• What you are asked to do: Extract the lines of the listing below, from the line containing "will tap(135, 148)." to the line containing "Action: (x=400, y=105)", inclusive, and reproduce them verbatim.

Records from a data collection
****

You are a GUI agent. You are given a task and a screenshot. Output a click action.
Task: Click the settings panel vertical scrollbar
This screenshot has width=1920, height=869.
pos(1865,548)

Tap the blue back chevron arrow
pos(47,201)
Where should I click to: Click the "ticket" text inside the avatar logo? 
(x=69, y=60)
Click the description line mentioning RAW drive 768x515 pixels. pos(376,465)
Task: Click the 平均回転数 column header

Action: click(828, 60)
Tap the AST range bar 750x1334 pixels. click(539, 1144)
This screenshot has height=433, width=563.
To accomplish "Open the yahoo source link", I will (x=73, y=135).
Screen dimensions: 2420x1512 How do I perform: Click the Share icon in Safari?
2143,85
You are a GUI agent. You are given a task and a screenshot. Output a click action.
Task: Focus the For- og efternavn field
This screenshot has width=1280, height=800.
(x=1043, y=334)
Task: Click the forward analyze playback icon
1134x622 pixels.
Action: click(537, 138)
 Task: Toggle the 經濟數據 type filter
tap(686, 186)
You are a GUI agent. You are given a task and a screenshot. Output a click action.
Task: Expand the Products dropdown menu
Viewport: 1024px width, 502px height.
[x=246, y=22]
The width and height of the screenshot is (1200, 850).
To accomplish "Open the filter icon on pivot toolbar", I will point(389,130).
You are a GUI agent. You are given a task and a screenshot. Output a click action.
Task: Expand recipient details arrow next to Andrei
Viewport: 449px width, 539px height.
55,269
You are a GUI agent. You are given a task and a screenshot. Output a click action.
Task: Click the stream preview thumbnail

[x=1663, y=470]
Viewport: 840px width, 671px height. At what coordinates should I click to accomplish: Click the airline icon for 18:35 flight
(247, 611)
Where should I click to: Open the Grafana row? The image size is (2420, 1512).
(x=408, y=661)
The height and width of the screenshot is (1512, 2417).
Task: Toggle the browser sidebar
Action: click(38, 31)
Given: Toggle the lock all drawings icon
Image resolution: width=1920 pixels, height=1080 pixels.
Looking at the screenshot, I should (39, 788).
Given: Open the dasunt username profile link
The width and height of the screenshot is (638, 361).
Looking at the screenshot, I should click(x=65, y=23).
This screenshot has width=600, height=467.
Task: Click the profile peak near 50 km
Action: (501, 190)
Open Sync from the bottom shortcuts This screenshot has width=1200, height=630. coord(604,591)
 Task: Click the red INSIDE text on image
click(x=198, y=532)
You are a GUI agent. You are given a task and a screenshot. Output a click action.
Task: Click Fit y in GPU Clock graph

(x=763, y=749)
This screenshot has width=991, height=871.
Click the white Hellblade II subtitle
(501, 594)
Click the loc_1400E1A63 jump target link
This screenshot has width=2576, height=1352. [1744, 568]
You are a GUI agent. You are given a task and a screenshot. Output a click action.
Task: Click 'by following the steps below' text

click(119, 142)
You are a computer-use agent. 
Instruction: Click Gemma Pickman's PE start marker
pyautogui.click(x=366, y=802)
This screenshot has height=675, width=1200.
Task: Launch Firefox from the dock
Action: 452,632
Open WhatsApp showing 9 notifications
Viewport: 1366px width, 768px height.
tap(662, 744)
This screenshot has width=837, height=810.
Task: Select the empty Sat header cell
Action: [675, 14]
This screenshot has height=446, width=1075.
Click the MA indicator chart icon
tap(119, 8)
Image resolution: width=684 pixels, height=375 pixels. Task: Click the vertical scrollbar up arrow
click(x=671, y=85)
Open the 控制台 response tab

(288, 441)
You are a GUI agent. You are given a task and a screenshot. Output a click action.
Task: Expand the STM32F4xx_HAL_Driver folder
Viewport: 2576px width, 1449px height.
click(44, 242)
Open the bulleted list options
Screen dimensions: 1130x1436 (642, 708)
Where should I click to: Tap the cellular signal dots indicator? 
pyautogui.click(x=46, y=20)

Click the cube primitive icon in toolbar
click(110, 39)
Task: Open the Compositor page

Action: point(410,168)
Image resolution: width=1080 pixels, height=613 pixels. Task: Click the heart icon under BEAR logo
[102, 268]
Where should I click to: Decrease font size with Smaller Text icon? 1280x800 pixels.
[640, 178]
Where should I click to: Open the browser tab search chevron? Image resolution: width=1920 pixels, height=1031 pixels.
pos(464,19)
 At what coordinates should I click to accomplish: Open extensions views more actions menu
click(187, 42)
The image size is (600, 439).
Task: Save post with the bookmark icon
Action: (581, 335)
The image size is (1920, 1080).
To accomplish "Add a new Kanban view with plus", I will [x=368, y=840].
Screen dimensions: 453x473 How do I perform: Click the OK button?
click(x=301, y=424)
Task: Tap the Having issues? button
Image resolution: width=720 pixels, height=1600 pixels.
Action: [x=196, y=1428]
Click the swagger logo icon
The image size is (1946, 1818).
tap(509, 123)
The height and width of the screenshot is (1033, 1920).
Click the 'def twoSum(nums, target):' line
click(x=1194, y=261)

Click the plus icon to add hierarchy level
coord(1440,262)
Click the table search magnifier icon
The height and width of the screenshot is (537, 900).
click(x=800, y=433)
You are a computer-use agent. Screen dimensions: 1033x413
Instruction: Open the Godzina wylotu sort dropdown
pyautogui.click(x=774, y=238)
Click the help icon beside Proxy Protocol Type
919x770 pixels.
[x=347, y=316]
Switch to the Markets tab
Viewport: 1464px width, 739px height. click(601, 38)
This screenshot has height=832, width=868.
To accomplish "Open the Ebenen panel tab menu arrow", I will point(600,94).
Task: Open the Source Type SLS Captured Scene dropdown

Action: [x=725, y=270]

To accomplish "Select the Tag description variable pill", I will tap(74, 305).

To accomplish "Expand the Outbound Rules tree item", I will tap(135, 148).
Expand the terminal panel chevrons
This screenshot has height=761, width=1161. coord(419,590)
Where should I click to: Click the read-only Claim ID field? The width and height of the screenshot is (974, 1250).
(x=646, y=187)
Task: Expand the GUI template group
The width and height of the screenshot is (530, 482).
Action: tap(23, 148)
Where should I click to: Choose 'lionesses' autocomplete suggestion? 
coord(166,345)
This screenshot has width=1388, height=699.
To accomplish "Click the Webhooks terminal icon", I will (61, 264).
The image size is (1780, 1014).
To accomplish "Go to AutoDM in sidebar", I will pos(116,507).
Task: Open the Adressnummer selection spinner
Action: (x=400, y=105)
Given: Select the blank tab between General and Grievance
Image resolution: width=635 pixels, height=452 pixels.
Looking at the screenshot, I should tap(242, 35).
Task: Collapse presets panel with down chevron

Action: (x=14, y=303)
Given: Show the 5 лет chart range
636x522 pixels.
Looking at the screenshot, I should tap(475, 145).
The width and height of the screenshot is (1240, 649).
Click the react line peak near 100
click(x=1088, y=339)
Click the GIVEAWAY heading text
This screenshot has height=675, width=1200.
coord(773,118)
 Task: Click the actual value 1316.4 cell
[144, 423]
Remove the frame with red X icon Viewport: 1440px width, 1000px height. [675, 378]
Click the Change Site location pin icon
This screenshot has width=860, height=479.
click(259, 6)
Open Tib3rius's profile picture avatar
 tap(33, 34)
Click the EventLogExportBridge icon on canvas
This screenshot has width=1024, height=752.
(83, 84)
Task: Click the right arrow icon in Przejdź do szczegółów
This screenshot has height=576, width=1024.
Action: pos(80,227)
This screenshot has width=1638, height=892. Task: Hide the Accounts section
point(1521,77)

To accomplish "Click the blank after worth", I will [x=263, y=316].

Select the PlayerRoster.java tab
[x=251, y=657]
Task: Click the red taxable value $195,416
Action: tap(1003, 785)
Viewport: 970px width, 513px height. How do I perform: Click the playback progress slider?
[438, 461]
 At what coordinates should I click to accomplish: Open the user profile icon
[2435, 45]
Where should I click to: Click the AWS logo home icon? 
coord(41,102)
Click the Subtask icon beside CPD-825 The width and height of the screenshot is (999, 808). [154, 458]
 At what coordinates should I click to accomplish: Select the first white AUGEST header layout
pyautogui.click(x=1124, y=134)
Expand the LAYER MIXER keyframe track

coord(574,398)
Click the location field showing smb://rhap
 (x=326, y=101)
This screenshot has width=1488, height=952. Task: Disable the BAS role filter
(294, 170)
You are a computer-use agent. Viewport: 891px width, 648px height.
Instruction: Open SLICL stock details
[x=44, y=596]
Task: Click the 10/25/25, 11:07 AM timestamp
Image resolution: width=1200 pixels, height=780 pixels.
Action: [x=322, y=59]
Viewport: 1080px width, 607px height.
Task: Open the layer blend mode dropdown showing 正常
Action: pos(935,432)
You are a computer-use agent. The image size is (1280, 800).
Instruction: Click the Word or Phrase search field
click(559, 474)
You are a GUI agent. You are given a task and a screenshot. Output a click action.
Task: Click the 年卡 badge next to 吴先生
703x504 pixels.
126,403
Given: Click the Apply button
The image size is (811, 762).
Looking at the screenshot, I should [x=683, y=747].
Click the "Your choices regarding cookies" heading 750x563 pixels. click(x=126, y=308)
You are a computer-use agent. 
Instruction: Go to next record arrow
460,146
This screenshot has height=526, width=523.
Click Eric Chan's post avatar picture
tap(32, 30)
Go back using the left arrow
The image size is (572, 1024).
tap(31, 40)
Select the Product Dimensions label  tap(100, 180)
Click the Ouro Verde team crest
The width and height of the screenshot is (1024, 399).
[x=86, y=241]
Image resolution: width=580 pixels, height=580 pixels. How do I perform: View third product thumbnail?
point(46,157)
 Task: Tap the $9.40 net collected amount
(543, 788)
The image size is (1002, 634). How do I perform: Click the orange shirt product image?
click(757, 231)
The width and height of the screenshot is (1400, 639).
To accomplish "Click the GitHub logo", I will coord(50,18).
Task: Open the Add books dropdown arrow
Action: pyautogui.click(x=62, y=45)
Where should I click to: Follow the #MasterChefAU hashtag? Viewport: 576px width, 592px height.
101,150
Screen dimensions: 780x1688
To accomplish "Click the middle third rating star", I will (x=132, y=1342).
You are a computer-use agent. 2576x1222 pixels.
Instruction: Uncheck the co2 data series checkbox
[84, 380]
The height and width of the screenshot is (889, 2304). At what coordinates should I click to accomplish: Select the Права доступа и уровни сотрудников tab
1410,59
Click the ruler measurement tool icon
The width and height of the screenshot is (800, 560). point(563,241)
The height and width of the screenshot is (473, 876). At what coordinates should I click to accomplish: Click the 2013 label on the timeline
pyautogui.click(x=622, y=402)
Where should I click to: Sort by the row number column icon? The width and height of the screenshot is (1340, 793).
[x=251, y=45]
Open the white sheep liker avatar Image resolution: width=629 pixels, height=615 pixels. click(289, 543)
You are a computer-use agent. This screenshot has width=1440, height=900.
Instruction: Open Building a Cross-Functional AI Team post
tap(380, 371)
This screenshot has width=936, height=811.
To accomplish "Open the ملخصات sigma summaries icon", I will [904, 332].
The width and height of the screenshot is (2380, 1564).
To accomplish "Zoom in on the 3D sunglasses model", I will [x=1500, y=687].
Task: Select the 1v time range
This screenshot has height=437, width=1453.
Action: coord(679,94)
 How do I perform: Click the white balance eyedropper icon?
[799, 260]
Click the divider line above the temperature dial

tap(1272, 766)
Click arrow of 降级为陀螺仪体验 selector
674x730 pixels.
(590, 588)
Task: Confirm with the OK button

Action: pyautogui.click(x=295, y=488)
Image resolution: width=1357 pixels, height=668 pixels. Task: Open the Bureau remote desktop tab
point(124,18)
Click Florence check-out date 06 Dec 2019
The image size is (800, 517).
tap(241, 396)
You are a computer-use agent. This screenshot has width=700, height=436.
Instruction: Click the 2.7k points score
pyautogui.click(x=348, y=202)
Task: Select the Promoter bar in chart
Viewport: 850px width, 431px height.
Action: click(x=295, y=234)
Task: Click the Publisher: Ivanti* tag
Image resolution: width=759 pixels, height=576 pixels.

****

• Result below:
To accomplish "Expand the Outbound Rules tree item", I will tap(135, 148).
Expand the terminal panel chevrons
This screenshot has height=761, width=1161. coord(419,590)
Where should I click to: Click the read-only Claim ID field? The width and height of the screenshot is (974, 1250).
(x=646, y=187)
Task: Expand the GUI template group
The width and height of the screenshot is (530, 482).
Action: tap(23, 148)
Where should I click to: Choose 'lionesses' autocomplete suggestion? 
coord(166,345)
This screenshot has width=1388, height=699.
To accomplish "Click the Webhooks terminal icon", I will (61, 264).
The image size is (1780, 1014).
To accomplish "Go to AutoDM in sidebar", I will pos(116,507).
Task: Open the Adressnummer selection spinner
Action: (x=400, y=105)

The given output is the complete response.